The entire company heard him, and the wife and daughter were deeply mortified. They did manage to cut off the rest of his remarks, and finally, exceedingly conscious that he had made a bad blunder, the deaf man retreated to the porch to look at the stars. They are old friends who never find fault when one stumbles over some woman-made rule of society. And there came the lion, broken away temporarily from his keepers, fumigating with a cigar some of the thoughts which his admirers had aroused. He went straight to the deaf man and held out his hand.
“My friend, you are the only honest man in this house. The rest of us are tired, but we lack the courage to admit it in public. How do you come to be so brave?”
Another deaf man went back to his old town after fifteen years’ absence. They were about to hold a political convention to nominate a candidate for Congress. The Hon. Robert Grey controlled most of the delegates.
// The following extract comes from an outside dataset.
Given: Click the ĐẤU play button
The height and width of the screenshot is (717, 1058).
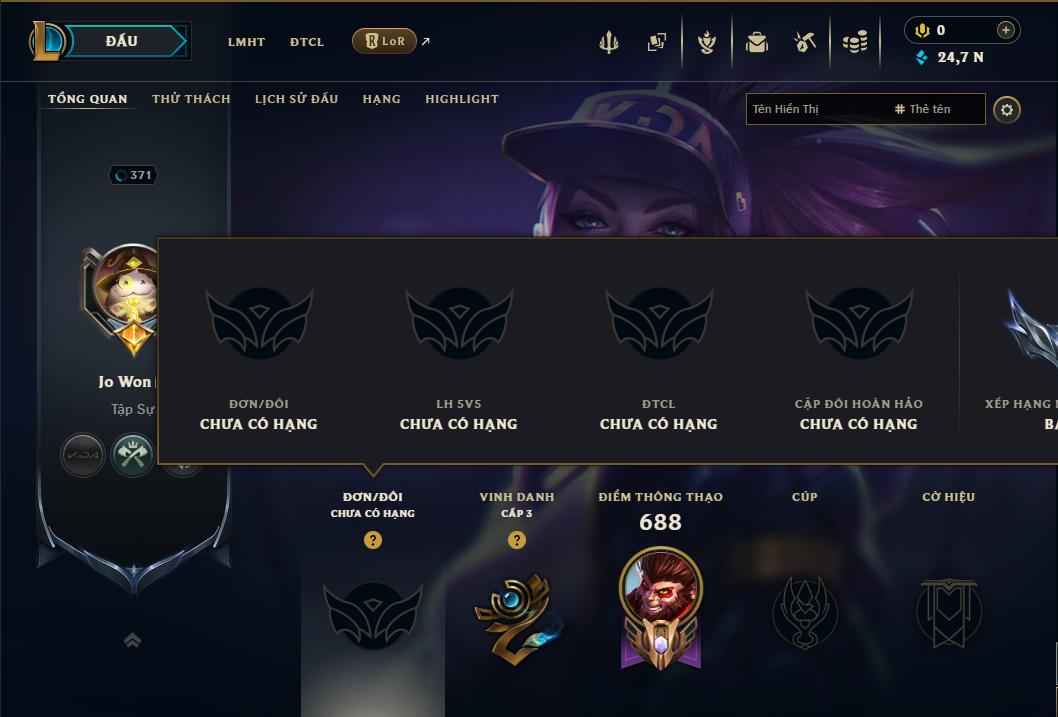Looking at the screenshot, I should [121, 41].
No one in particular was enthusiastic about the Hon. Robert excepting himself and his close friends, yet no one could quite summon the courage to tell the truth about him. The deaf man arrived, and saw a large, black-haired man dominating the stage.
“Why,” he said, in what he intended to be a subdued tone, “there is Bob Gray. He’s the man who stole the town funds while he was treasurer. What’s he doing here? He should be in jail!”
He had not gauged his voice correctly, and half the people in the hall heard him. It was just what the rest had lacked the courage to say. The deaf man, with his simplicity and directness, had penetrated into the hiding place of the big issue of the campaign. His remark changed the entire spirit of the convention, and the Hon. Robert Grey was left at home.